Maryland Gov. Martin O'Malley (D) -- who is considering a 2016 presidential run -- has joined the growing roster of politicians who think the District of Columbia's football team should change its name.
"We hope that in every generation we become more understanding of one another, more inclusive as a people, and more respectful of the dignity of every individual and every culture," he told Fusion's Jorge Ramos in an interview Monday. "So I think it probably is time for the Redskins to change their name."
O'Malley is the latest political figure to come out against the name. President Barack Obama has said he would consider changing the name of the team if he owned it, and in May, 50 senators signed a letter urging the National Football League to encourage the team to change its name.
Native Americans around the country have long called the name offensive. The team's owner, Dan Snyder, has remained ardently opposed to any name change.

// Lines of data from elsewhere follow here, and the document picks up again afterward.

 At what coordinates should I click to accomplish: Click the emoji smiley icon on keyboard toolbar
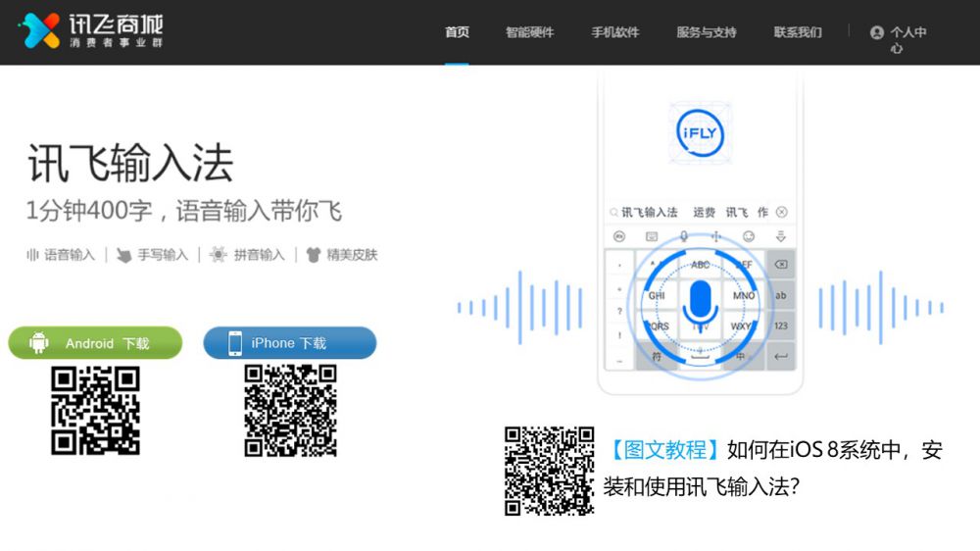pyautogui.click(x=749, y=236)
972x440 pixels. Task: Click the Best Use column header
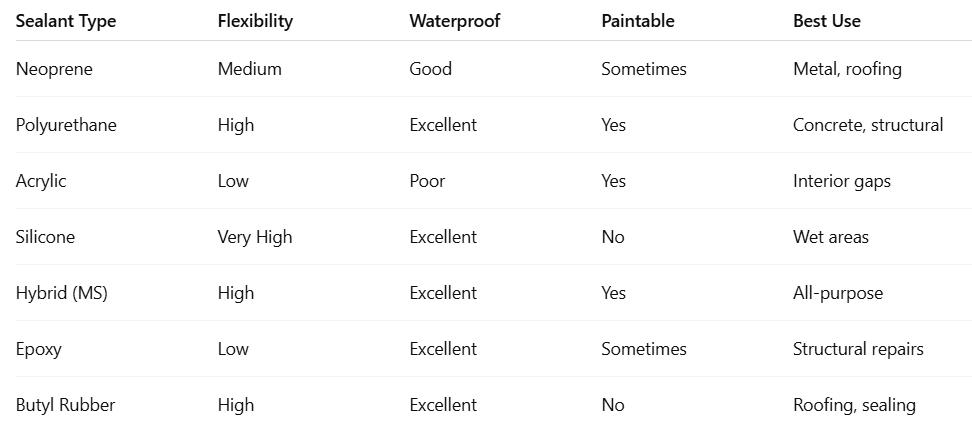pos(827,20)
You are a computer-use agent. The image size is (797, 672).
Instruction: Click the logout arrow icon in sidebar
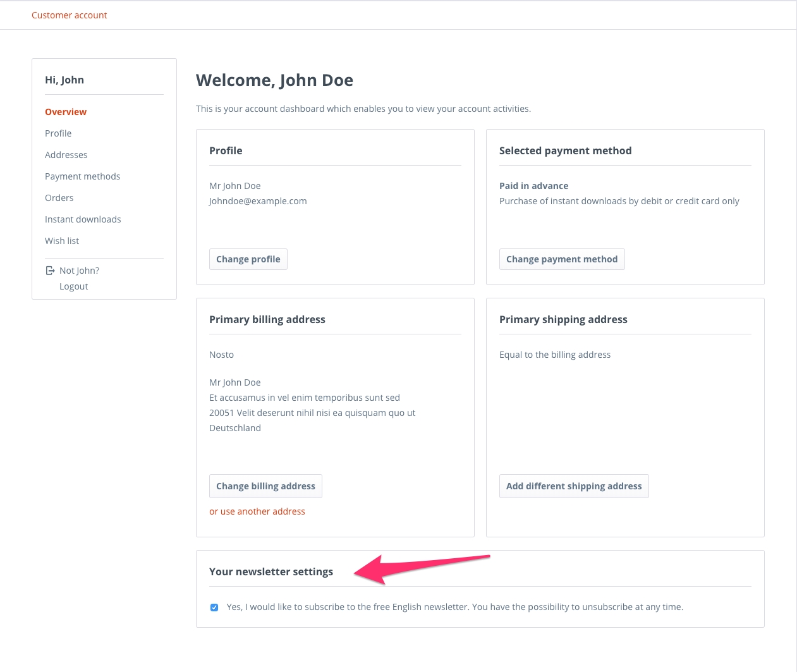coord(50,271)
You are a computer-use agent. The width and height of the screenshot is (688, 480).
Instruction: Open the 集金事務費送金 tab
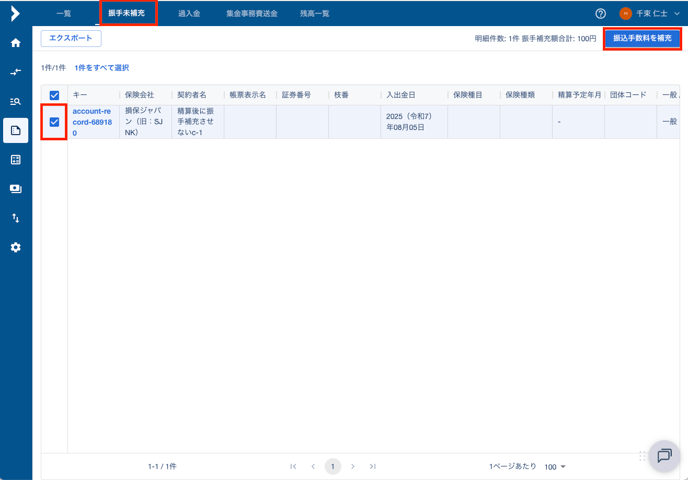click(x=251, y=14)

"After 81 years, the team name 'Redskins' continues to hold the memories and meaning of where we came from, who we are, and who we want to be in the years to come," he said in a letter to fans last year.
Earlier this summer, a HuffPost/YouGov poll found that only 21 percent of respondents thought the team should change its name. Among those polled, the most popular alternate name was the "Washington Warriors."
And O'Malley may find that some of his constituents don't agree with him, either. A Facebook analysis found it was the most popular NFL franchise in several Maryland counties.
O'Malley is considered a likely contender for the Democratic presidential nomination in 2016. In the Fusion interview, he said he is "seriously considering" a run.